L’œuvre éditée par les éditions “Non lieu” de Michel Carosso est sous forme d’un album-photo, portant des images récentes, prises au mois de mai dernier à travers différentes régions de la Kabylie, mais aussi des images datant d’une vingtaine d’années. Les photos sont illustrées par des poèmes de Kabylie.

En somme, c’est un voyage et la découverte de toute une région recèlant un patrimoine culturel important que cette œuvre offre un lecteur, particulièrement pour celui qui méconnaît la Kabylie.

Yazid Bekka est éditeur dans le groupe du Nouvel observateur pour le magazine Challenges et photographe-reporter. Il a effectué des reportages en France, en Algérie, en Afrique noire et à Haïti. Ce photographe kabyle qui vit outre-mer a eu à participer à de nombreuses expositions en France, en particulier dans diverses FNAC. Yalla Seddiki lui est un jeune écrivain et chercheur.

Il a publié des poèmes dans plusieurs revues. Il a traduit et commenté le recueil de poésies chantées de Matoub Lounès, sous le titre Mon nom est combat, paru à Paris la Découverte en 2003. Il est aussi coordinateur d’un numéro de la revue Europe qui sera consacré à la Kabylie et qui très probablement, paraîtra au premier trimestre de 2007. Yazid Bekka déclare dans la préface de cette œuvre : “Ce travail de mémoire s’est alors imposé à moi. A travers plus de vingt ans d’image, de souvenir”.

Le photographe raconte son coup de cœur avec le monde de la photographie, qui remonte à 1987, âgé alors de 27 ans. “J’étais jeune, plein d’entrain, et des projets plein la tête. Photographie notamment. Depuis que, dans ma tendre enfance, j’avais découvert, au fond de la cave de mes parents, leurs vieux 6×6, je prenais plaisir à mettre dans ma boite les gens, rien que les gens. Pour motiver mes clichés, au-delà de ceux que je réalisais à Paris pour une agence de presse, je venais avec un plaisir immense retrouver les anciens à Taddart…” racontait le photographe. Pour lui “la photographie est cette tentative naïve pour retarder le temps, pour arrêter la mort, sur un instant, un regard, une situation qui continuent à vivre dans le souvenir”. Dans cette longue préface, le photographe tente d’expliquer les motifs qui l’on encourage à prendre cette initiative qui consiste à immortaliser et à illustrer la Kabylie dans un livre-album, relustré encore par des poèmes, écrits ou chantés par les enfants de cette région, aux caractéristiques particulier.

- Extrait du jeu de données -
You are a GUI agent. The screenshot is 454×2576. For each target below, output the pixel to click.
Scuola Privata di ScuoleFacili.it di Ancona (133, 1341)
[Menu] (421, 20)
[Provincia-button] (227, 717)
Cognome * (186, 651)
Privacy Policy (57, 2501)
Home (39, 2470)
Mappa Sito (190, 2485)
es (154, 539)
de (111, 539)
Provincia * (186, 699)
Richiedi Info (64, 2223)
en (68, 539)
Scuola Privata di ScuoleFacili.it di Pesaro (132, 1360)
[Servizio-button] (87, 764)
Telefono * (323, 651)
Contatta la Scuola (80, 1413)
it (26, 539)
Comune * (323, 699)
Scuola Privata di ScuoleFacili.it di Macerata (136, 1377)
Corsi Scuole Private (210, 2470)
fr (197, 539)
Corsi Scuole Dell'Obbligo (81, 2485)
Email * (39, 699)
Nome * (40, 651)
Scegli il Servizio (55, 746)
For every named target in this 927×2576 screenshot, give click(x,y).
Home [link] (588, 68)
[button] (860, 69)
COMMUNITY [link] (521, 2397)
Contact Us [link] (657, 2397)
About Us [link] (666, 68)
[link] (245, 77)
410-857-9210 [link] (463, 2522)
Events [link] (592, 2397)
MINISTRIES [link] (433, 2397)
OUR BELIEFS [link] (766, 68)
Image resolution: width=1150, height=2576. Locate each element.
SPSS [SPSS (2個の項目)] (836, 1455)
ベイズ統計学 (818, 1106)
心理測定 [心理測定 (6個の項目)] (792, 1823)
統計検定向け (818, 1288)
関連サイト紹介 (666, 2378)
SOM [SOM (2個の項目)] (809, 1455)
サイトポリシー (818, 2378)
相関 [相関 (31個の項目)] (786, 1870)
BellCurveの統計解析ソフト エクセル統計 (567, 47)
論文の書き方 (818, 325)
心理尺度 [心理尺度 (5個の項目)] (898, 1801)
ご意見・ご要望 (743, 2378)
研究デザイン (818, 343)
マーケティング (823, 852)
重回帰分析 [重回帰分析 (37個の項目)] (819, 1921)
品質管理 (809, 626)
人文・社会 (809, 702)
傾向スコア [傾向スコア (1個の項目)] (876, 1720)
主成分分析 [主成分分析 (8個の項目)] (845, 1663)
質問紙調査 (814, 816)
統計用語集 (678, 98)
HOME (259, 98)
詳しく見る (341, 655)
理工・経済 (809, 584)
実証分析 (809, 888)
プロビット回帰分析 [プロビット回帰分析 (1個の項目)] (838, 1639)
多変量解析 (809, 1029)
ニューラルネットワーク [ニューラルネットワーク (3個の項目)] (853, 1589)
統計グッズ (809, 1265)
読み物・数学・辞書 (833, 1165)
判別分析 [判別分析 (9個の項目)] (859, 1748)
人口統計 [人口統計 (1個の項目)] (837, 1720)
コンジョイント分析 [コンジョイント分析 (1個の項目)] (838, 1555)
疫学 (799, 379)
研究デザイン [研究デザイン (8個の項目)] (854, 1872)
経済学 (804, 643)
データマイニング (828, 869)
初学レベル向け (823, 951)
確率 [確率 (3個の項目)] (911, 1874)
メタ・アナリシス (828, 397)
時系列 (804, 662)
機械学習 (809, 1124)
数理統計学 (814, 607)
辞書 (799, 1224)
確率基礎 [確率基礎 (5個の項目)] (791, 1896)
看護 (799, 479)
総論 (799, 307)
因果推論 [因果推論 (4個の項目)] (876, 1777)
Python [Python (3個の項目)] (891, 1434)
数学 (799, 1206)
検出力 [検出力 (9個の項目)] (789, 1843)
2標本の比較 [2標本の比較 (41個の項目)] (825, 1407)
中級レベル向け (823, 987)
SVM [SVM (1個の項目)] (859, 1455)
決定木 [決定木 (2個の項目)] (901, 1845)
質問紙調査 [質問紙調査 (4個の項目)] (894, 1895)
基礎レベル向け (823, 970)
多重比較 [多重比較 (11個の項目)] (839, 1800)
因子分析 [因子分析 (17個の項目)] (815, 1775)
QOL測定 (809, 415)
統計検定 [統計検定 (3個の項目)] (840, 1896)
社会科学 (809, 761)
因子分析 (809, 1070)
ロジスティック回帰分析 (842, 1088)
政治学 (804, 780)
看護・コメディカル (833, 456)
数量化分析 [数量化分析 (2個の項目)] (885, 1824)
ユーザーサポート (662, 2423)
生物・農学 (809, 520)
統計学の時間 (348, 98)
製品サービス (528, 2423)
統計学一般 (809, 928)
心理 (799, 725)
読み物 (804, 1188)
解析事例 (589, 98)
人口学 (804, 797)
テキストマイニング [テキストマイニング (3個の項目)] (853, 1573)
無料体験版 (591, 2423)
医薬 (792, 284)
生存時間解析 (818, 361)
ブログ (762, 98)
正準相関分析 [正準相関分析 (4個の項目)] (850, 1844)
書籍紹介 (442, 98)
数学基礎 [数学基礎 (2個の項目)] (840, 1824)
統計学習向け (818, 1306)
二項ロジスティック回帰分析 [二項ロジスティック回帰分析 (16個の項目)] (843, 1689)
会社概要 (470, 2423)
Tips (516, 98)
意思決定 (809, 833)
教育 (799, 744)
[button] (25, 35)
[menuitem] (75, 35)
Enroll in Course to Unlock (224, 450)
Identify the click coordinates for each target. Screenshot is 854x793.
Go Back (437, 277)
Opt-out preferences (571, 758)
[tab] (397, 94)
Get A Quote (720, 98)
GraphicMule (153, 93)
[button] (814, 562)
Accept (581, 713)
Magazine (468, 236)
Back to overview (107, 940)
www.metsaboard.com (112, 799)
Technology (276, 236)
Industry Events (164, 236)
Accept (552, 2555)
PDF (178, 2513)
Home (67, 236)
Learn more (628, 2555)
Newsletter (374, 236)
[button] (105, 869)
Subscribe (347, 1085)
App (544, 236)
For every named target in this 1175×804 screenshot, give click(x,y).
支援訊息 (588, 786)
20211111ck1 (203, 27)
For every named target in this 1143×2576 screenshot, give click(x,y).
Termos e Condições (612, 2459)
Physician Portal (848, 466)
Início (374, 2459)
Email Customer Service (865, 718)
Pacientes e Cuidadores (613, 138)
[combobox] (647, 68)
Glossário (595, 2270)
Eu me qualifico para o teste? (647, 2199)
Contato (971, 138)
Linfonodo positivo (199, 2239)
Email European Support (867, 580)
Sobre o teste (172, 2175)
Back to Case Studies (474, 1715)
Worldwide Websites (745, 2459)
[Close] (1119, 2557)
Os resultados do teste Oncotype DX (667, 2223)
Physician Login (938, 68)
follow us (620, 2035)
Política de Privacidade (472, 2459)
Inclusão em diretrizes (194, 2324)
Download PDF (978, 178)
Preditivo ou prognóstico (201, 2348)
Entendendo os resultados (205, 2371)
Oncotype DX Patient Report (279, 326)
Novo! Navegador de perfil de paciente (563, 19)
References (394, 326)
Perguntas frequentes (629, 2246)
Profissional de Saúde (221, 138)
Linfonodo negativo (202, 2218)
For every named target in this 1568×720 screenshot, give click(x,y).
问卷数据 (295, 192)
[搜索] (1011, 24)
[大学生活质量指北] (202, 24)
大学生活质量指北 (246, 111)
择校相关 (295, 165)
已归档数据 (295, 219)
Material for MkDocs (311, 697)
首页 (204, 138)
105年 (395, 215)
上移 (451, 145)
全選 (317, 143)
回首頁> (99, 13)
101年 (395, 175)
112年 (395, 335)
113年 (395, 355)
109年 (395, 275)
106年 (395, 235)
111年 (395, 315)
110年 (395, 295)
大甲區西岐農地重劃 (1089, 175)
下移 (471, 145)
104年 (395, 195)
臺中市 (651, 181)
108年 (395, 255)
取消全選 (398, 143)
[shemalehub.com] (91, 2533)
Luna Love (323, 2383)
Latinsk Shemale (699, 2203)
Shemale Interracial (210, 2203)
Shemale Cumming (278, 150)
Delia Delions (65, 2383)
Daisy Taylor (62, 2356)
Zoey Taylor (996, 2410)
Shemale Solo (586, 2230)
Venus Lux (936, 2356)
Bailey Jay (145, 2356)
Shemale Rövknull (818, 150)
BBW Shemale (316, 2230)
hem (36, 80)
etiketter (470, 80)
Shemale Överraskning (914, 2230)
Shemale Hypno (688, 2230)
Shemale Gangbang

- LA CONSIGNE -
Recopiez le passage du texte sur l'album de la Kabylie qui commence par « L’œuvre éditée par » et va jusqu'à « méconnaît la Kabylie. », en renommant « album-photo » en « recueil photographique ». Ce matériel n'a aucun lien avec le texte sur l'album de la Kabylie.

- RÉPONSE COMPLÈTE -
L’œuvre éditée par les éditions “Non lieu” de Michel Carosso est sous forme d’un recueil photographique, portant des images récentes, prises au mois de mai dernier à travers différentes régions de la Kabylie, mais aussi des images datant d’une vingtaine d’années. Les photos sont illustrées par des poèmes de Kabylie.

En somme, c’est un voyage et la découverte de toute une région recèlant un patrimoine culturel important que cette œuvre offre un lecteur, particulièrement pour celui qui méconnaît la Kabylie.